Personal and customized
   The types of gifts that are exchanged vary from industry to industry. For example, in one of Whatcom County’s most booming sectors — home construction — gifts are constantly changing hands.
   A sampling of several Realtors, architects and construction companies in Bellingham who were asked what kinds of gifts they give to new-homeowner customers yielded responses running the gamut as far as cost. It should be noted that not all interviewed said they gave gifts to new homeowners.
   On one side of the spectrum, gifts such as restaurant certificates, flowers, plants, fruit baskets and movie tickets were the most typical responses, while higher-end gifts included flat-screen TVs, ski trips and even paid Disneyland vacations. Oftentimes, the price of the project seemed to dictate the price of the gift.
   One theme that seemed to crop up during conversation was the importance of customization and more personalized gifts. Walker said she tries to identify what her clients would be interested in when choosing a gift.
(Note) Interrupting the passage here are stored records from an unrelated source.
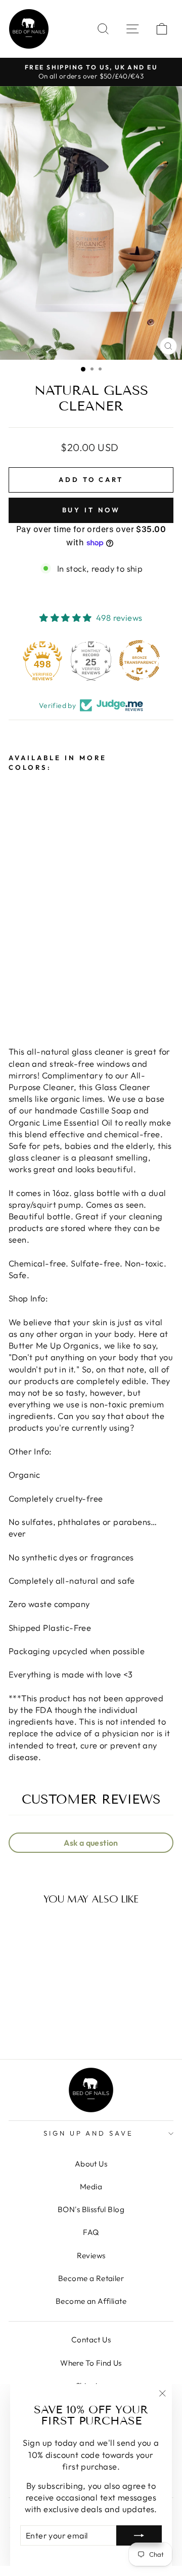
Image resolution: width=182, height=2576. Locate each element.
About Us (91, 2164)
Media (91, 2186)
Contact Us (91, 2339)
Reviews (91, 2255)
   “They are usually really specific to the borrower. For example I gave a gift the other day because a couple had just had a new baby, and so I gave them something for the baby,” Walker said. “(Giving the gift) was more for the enjoyment and friendship part of it.”
   Tony Moceri, operations manager at Moceri Construction in Bellingham, said making the effort to give personalized gifts to clients and professional colleagues is not only good form, but good fun.
   “With every customer, we give a bottle of Moceri Cellars Wine,” said Moceri. While the company doesn’t make its own wine for distribution (that comes from Mount Baker Vineyards), Moceri said his father and company founder Paul Moceri used to make his own wine and his own labels — labels which now adorn the bottles given to customers.
   “At Christmas time, we usually give all our customers a bottle of wine,” Tony said. “When they finish the home, we usually give them a bottle.”
   While the labels are front-and-center on the bottles, Tony said the company doesn’t do it with the intent to promote itself.
   “I don’t think that many people see the labels,” he said. “I just think the customers really appreciate it. It’s a lot more personal than a gift certificate to some restaurant. I think it’s just kind of a fun thing to do.”
   Establishing solid relationships is important to his company, Moceri said — especially in an industry where reputation rules the day.
   “We don’t really advertise at all,” he said. “The majority of our jobs come from word of mouth, both from architects and happy customers.”